OK, it has been a weird week with birds and my house...

Tuesday evening, I was repeatedly dive-bombed by a hummingbird that had gotten trapped in the greenhouse after the roof vent closed. I get visits from hummingbirds relatively regularly, that wasn't all that weird, so I let him out. Kind of scary though, those things have very pointy beaks...

Wednesday evening, we heard all sorts of ruckus coming from the chimney. So, figuring it was a racoon or squirrel, I lit a very small fire to induce the animal to leave (a bit of smoke, but not so much as to kill anybody). A few minutes and a lot of scruffling and skritching later, a bluebird fell out of the chimney and flew around my living room for a while. But he was pretty stunned, and easy to catch, so I let him loose outside. This is weird for several reasons, the main one being that I've never actually seen a bluebird near my house, ever...

Yesterday I was blessedly not attacked by birds.

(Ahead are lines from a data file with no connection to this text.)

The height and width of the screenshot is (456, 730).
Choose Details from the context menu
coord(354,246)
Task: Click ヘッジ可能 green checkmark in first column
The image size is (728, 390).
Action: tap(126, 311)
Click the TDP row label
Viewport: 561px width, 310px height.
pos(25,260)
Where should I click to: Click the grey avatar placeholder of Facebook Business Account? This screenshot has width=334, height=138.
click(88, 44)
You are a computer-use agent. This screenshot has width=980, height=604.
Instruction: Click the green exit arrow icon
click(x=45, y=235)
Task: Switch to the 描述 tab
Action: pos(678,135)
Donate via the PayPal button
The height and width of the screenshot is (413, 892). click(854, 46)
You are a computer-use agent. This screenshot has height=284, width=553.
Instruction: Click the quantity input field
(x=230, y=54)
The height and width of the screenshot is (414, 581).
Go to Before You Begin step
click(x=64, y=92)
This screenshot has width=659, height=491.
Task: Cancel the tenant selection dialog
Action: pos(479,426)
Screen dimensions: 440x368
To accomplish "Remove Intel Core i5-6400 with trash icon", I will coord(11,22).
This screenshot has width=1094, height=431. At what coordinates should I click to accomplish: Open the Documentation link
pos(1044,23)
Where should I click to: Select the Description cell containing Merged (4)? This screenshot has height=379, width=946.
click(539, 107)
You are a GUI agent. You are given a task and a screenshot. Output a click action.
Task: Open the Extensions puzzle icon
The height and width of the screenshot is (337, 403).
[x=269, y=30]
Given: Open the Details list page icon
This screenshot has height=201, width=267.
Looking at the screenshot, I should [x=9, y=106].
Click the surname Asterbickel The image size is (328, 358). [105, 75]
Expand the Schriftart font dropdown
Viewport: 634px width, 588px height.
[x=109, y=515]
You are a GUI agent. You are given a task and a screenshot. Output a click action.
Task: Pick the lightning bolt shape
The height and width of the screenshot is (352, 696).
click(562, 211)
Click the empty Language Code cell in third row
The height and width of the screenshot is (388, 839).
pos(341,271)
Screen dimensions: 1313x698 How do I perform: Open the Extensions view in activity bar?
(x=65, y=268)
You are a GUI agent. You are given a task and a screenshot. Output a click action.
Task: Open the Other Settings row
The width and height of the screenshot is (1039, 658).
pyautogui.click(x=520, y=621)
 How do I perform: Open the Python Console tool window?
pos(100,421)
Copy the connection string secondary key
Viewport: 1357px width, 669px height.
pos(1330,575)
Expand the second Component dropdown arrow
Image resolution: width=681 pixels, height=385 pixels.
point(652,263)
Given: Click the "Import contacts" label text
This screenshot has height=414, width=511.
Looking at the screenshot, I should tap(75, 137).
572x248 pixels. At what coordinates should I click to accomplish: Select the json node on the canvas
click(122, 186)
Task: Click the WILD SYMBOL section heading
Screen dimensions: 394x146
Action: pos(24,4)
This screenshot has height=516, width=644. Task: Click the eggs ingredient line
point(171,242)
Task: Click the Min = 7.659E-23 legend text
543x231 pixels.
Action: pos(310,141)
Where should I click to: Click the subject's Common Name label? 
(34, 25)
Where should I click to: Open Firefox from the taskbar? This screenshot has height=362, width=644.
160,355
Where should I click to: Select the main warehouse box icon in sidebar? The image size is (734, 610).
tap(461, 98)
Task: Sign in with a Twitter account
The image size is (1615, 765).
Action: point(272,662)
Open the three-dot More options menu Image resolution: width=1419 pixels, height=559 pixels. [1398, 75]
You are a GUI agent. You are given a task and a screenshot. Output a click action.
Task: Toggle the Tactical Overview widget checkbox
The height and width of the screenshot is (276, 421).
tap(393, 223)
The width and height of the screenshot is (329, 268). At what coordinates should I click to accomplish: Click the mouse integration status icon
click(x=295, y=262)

I'm hoping to make it through today, as well.


----------



## Heather (Jun 30, 2006)

I had a cardinal in my backyard this morning! 
That might not seem like much news, but living in the city, I really only have finches around here (and not nice finches like gold finches). I went from having TONS of birds at my old house to the crummy little finches. I probably miss my birds the most since we moved. So, the cardinal was a big deal. Also, cardinals were my father's favorite birds, and I think everyone in our family, since he's been gone, pays a little extra attention when there is a cardinal around.  

Stay safe Rob....


----------



## PHRAG (Jun 30, 2006)

Rob, I will be worried for you when you find a pelican swimming in your bathtub. 

Shield your eyes!


----------



## SlipperFan (Jun 30, 2006)

Alfred Hitchcock's "The Birds" revisited...


----------



## Jmoney (Jun 30, 2006)

http://sports.espn.go.com/outdoors/general/news/story?id=2500894

idiot birds.


----------



## Marco (Jun 30, 2006)

Jmoney said:


> http://sports.espn.go.com/outdoors/general/news/story?id=2500894
> 
> idiot birds.




:rollhappy:


----------



## Heather (Jun 30, 2006)

Awww, she had a gash on her pouch!  
Come on, you people should be able to relate here!


----------



## Jmoney (Jun 30, 2006)

I was in key west a few years ago and over there, the pelicans are their version of our sea gulls in the northeast--annoying stupid birds that sqwack around your fishing boat, looking for scraps and crapping on you.


----------